Fosamax (alendronate sodium) is part of a class of drugs known as bisphosphonates. Fosamax is a prescription drug used to increase bone density. Merck, its manufacturer, has advertised that Fosamax helps older women avoid osteoporosis.  It is also prescribed to patients with Paget’s disease.

More than 36 million women use medications like Fosamax to prevent or slow osteoporosis. After it was suggested that hormone replacement therapy might cause increased risk of heart disease and breast cancer, more women are starting bisphosphonates at earlier ages.  However, due to the earlier age starting this medication and for longer time spans, increasing one’s risk of developing osteonecrosis of the jaw. It has been reported that more than 2,400 Fosamax patients since 2001 have reported bone death and jaw bone decay or osteonecrosis of the jaw.

In addition, more than 120 patients have suffered from debilitating bone, muscle or joint pain. Some became bedridden and some dependent upon walkers, wheelchairs or crutches.

Some of the major side effects of this drug are weakening of the bone tissue and/or development of bone diseases, including osteonecrosis (known as dead jaw), which ironically are the very conditions it is said to prevent.

Following Fosamax use, patients have complained of symptoms of osteonecrosis of the jawbone (a localized pain in the jaw region, producing a numbing sensation), loosening of teeth, soft tissue infections, and the exposure of bone within the oral cavity; joint, bone or muscle pain; fractures, including femoral fractures; as well as irritation of the esophagus.

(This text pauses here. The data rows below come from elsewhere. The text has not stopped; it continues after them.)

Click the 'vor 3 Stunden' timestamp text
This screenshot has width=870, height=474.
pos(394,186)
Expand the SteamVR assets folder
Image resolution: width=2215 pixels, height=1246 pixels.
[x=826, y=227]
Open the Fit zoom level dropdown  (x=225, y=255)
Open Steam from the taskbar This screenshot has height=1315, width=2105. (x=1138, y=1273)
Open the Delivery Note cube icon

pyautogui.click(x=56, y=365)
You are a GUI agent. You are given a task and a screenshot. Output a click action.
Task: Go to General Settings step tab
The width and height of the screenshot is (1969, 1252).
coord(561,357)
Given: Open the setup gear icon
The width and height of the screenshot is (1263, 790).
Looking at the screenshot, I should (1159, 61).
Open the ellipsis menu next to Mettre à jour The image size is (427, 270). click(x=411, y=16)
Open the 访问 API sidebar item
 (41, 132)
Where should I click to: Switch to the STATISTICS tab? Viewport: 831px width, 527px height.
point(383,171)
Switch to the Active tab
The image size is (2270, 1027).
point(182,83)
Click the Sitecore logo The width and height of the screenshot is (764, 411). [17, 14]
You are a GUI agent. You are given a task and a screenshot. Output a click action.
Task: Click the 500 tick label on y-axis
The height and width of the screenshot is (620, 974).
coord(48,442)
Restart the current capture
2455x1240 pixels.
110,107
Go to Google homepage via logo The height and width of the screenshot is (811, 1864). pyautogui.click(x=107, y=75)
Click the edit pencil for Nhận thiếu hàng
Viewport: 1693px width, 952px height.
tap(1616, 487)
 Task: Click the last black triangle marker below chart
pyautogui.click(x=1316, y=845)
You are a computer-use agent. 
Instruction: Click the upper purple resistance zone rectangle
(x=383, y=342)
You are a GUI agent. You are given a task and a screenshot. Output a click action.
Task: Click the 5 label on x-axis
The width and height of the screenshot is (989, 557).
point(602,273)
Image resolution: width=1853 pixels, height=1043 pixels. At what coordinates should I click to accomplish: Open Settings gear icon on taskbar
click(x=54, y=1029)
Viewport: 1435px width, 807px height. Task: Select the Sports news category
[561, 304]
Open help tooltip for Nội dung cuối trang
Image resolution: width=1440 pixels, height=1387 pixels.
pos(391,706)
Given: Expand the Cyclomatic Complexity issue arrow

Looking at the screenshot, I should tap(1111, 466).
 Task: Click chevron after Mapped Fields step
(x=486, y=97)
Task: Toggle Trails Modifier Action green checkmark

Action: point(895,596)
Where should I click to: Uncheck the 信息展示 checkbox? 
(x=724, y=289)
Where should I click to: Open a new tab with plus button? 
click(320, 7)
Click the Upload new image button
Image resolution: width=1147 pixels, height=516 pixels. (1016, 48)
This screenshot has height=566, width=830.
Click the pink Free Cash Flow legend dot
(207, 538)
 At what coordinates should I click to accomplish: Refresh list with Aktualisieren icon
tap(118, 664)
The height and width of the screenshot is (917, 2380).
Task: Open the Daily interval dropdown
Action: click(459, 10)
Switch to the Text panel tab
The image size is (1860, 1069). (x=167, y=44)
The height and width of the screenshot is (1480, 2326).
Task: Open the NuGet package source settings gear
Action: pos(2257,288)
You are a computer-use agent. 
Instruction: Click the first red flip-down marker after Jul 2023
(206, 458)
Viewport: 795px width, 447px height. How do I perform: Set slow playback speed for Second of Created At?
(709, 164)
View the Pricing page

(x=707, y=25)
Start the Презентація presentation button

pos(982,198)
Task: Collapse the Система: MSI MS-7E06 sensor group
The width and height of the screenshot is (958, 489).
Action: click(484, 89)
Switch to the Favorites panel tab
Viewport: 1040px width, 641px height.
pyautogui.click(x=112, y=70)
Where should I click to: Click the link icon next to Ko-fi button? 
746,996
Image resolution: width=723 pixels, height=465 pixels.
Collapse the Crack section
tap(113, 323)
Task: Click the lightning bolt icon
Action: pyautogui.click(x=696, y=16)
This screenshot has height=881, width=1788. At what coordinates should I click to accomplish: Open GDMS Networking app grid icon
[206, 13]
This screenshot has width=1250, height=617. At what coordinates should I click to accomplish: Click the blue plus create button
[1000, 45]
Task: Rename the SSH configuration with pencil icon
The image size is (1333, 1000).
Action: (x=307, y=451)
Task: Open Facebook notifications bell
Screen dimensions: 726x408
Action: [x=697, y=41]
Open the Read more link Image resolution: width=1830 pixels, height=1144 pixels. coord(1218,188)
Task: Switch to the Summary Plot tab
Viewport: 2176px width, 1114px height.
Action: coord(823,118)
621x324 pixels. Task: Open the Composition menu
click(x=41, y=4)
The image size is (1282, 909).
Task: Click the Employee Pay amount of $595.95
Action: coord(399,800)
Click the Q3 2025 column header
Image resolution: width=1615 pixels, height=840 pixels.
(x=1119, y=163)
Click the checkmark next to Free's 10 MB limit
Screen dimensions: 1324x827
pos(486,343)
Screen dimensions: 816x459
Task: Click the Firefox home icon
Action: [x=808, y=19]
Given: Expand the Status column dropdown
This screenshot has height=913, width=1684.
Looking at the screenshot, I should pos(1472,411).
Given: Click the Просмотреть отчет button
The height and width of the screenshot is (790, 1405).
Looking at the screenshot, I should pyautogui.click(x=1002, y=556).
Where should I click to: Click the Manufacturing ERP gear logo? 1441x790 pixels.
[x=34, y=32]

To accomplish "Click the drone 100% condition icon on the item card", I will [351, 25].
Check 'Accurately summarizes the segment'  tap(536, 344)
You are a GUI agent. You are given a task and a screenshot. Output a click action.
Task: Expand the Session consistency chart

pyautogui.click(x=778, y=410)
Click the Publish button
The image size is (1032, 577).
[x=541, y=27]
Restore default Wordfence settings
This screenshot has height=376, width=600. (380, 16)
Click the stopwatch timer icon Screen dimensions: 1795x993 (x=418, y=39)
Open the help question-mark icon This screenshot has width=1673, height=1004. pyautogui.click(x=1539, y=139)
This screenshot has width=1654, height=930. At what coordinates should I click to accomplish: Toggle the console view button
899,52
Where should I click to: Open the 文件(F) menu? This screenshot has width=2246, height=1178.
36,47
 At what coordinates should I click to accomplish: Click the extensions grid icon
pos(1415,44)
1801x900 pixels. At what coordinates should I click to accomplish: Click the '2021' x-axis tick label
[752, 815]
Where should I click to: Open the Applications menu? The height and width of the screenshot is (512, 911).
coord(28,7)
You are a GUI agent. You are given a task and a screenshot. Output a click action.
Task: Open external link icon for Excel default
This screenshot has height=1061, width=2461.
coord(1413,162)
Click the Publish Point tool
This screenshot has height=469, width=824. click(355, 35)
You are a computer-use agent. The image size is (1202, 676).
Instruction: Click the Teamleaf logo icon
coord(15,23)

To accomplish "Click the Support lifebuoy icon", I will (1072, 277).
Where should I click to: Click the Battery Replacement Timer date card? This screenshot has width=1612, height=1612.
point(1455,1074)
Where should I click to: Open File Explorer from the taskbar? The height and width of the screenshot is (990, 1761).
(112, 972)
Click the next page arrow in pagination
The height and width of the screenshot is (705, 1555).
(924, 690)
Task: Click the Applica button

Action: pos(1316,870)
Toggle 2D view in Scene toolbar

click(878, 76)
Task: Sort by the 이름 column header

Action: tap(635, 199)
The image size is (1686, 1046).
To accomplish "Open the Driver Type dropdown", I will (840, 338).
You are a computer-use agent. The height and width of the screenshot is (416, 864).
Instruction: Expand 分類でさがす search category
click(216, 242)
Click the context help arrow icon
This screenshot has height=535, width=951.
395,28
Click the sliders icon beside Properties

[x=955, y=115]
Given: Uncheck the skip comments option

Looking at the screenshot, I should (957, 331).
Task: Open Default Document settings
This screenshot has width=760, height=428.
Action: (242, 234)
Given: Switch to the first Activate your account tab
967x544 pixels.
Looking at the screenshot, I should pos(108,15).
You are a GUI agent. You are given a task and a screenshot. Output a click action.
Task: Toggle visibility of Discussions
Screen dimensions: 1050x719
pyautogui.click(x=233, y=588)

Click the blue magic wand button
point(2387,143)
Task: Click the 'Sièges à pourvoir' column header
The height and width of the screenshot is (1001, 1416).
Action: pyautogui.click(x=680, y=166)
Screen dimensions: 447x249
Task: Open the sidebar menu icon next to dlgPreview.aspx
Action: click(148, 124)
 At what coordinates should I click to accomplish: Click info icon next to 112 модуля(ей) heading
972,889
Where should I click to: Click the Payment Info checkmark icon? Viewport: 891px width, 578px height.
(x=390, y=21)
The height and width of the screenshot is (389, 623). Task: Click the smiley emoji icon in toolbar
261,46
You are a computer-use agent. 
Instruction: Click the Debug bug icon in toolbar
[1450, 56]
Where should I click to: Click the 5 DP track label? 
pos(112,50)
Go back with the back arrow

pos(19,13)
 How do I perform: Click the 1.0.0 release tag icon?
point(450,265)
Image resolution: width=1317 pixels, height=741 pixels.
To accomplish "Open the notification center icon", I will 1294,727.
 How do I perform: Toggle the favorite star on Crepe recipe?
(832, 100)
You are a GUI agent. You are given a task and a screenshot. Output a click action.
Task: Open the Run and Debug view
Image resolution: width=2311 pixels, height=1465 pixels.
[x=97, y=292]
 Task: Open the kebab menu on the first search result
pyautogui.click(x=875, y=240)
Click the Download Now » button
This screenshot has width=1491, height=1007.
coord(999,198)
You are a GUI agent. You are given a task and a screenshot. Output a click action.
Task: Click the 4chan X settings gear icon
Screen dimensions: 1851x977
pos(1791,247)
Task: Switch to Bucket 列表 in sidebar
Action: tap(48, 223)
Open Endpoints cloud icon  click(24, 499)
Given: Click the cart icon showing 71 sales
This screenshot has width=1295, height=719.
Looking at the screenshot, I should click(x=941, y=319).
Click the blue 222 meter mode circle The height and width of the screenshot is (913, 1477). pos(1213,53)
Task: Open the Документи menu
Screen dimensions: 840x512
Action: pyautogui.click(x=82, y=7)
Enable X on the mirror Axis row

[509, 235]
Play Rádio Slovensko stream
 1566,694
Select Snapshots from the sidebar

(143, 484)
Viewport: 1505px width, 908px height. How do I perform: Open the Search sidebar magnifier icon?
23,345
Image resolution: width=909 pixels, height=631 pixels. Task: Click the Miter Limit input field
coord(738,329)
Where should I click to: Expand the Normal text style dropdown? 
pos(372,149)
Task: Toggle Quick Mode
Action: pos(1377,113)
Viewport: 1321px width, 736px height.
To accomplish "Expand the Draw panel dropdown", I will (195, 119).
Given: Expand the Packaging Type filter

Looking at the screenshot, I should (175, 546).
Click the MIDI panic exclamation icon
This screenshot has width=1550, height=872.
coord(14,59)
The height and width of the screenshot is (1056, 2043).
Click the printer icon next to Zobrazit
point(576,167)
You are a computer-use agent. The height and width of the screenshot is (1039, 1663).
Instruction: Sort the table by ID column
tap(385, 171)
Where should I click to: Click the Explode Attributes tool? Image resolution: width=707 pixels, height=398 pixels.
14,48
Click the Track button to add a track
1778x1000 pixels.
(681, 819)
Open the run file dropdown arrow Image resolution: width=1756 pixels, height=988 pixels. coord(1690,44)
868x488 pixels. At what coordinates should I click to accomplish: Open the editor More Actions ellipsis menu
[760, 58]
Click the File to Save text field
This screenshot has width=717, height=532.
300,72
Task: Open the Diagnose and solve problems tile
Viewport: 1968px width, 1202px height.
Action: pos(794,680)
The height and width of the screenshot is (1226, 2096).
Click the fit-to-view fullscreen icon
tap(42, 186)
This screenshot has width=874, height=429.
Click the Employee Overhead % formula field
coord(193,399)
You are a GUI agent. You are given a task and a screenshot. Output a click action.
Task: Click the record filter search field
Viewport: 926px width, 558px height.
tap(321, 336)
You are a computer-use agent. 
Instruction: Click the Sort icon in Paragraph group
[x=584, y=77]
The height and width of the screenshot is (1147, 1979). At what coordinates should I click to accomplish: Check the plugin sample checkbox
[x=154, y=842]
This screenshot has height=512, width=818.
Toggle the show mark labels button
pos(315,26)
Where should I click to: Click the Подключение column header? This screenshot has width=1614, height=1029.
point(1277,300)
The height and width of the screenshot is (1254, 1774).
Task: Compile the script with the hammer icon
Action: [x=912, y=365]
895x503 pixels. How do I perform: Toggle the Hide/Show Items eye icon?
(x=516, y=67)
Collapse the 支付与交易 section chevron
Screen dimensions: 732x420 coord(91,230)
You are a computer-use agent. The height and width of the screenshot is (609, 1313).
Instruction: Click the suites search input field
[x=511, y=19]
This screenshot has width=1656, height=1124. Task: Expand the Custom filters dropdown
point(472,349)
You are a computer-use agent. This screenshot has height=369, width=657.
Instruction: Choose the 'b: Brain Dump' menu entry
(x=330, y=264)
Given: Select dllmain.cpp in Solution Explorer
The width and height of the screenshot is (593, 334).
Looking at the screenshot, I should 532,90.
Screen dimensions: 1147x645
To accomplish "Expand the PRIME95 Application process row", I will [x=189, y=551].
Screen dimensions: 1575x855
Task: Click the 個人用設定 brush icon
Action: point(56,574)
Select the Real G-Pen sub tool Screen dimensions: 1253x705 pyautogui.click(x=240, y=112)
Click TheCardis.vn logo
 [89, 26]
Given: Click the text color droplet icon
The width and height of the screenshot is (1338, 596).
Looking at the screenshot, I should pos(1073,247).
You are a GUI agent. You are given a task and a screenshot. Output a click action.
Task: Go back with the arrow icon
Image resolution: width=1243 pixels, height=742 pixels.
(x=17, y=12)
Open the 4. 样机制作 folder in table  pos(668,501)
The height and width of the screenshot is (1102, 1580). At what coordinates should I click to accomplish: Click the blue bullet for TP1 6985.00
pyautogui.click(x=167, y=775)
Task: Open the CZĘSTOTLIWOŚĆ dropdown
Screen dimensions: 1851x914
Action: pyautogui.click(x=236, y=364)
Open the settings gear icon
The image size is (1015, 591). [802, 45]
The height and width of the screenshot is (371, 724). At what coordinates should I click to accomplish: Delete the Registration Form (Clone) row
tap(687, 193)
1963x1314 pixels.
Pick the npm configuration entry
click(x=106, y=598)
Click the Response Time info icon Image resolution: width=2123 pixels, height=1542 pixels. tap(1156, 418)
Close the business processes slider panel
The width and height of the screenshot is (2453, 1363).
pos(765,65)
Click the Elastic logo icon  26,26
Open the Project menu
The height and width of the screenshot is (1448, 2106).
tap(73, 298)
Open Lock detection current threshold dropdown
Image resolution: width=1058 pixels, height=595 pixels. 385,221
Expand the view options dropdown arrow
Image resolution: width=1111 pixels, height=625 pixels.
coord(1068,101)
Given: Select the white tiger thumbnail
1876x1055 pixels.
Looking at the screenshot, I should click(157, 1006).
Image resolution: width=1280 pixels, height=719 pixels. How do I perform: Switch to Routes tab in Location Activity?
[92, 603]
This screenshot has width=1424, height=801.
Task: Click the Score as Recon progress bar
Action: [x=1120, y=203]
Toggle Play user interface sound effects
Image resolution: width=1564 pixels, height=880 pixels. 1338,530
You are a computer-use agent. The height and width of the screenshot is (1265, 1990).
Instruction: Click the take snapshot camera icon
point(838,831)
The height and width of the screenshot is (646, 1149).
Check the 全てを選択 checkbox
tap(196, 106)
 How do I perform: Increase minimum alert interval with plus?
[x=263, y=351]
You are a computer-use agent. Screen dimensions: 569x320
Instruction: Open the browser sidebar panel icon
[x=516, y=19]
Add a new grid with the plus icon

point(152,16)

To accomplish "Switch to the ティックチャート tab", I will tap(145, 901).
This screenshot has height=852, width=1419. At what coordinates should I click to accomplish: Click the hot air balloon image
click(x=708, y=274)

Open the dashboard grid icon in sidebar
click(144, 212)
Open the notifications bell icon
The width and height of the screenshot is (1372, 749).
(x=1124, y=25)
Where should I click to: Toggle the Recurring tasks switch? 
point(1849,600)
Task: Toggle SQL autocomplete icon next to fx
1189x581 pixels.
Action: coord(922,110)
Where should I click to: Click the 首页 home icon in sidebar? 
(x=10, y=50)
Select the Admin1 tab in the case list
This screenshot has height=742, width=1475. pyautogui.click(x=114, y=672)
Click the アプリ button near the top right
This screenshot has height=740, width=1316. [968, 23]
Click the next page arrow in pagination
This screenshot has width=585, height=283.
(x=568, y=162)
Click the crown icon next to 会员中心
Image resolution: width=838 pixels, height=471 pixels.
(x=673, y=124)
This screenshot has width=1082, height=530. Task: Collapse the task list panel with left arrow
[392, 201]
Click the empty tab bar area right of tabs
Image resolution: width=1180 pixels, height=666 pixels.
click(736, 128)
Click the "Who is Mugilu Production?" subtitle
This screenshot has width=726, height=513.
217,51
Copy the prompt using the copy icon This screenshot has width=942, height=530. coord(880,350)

When patients are prescribed medications by their doctor, someone whom they put their trust in, they think that medication is safe.  One should not have to worry that this medication will cause the very condition they are trying to prevent.  It seems that today if you want to be safe before starting a medication, you need to be proactive and do your homework. Even then, sometimes the risks and dangers are not reported until years later.  Now that we are aware of the risks and dangers linked to Fosamax, it is best to weigh these risks vs. the benefits, closely.